Comparison of live and inactivated tick-borne encephalitis virus vaccines for safety, immunogenicity and efficacy in rhesus monkeys

Abstract

Three antigenic chimeric live attenuated tick-borne encephalitis virus (TBEV) vaccine candidates were compared for level of replication in murine and human neuroblastoma cells, for neurovirulence and neuroinvasiveness in mice, and for safety, immunogenicity and efficacy in rhesus monkeys. Two chimeric viruses were generated by replacing the membrane precursor and envelope protein genes of dengue type 4 virus (DEN4) with the corresponding genes of a Far Eastern TBEV, Sofjin strain, in the presence (TBEV/DEN4Δ30) or absence (TBEV/DEN4) of a 30 nucleotide deletion (Δ30) in the 3′ noncoding region of the DEN4 part of the chimeric genome. A third chimeric TBEV vaccine candidate was based on the antigenically distant, but naturally attenuated Langat virus (LGT). Chimerization of LGT with DEN4 resulted in decreased neurovirulence and neuroinvasiveness in mice and highly restricted viremia in rhesus monkeys.
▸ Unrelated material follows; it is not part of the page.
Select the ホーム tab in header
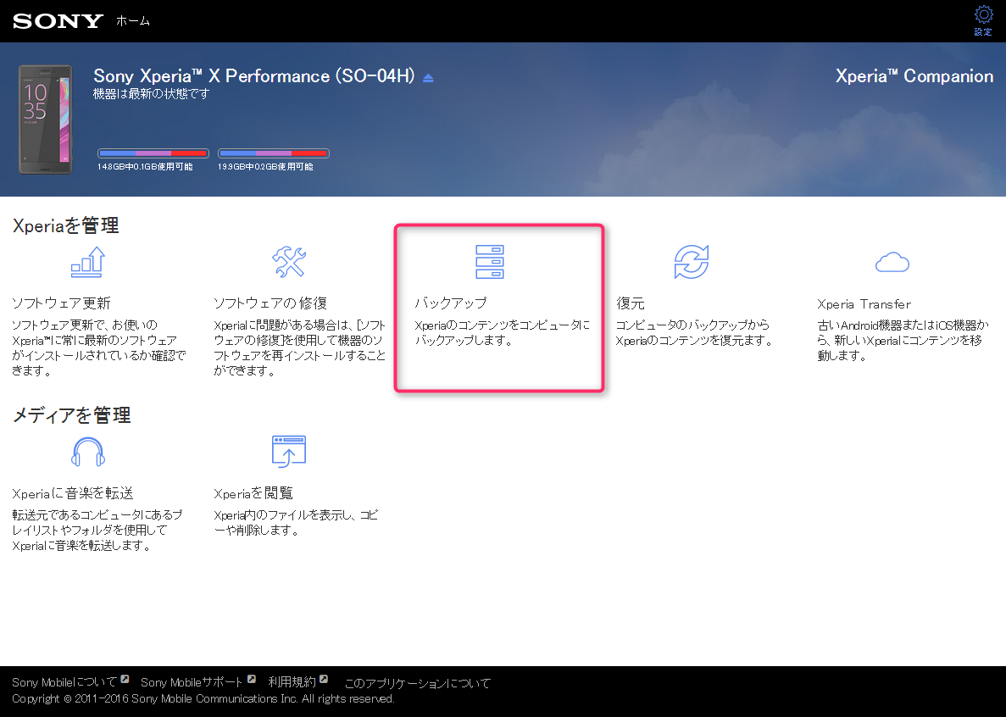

Also, the LGT/DEN4 chimera was highly restricted in replication in both murine and human neuroblastoma cells. In contrast, TBEV/DEN4 and TBEV/DEN4Δ30 were neither attenuated for neurovirulence in the mice nor restricted in replication in the neuroblastoma cells. However, both were highly attenuated for neuroinvasiveness in mice. TBEV/DEN4 replicated to moderately high titer in rhesus monkeys (mean peak viremia = 10 3.1 PFU/ml) indicating that the TBEV/DEN4 chimerization had only a modest, if any, attenuating effect in monkeys. However, the addition of the Δ30 mutation to TBEV/DEN4 greatly attenuated the chimeric virus for rhesus monkeys (mean peak viremia = 10 0.7 PFU/ml) and induced a higher level of antibody against the TBEV than did LGT/DEN4. A single dose of either highly attenuated TBEV/DEN4Δ30 or LGT/DEN4 vaccine candidate or three doses of an inactivated TBEV vaccine were efficacious in monkeys against wild-type LGT challenge. These results indicate that both TBEV/DEN4Δ30 and LGT/DEN4 are safe and efficacious in rhesus monkeys and should be further evaluated as vaccine candidates for use in humans.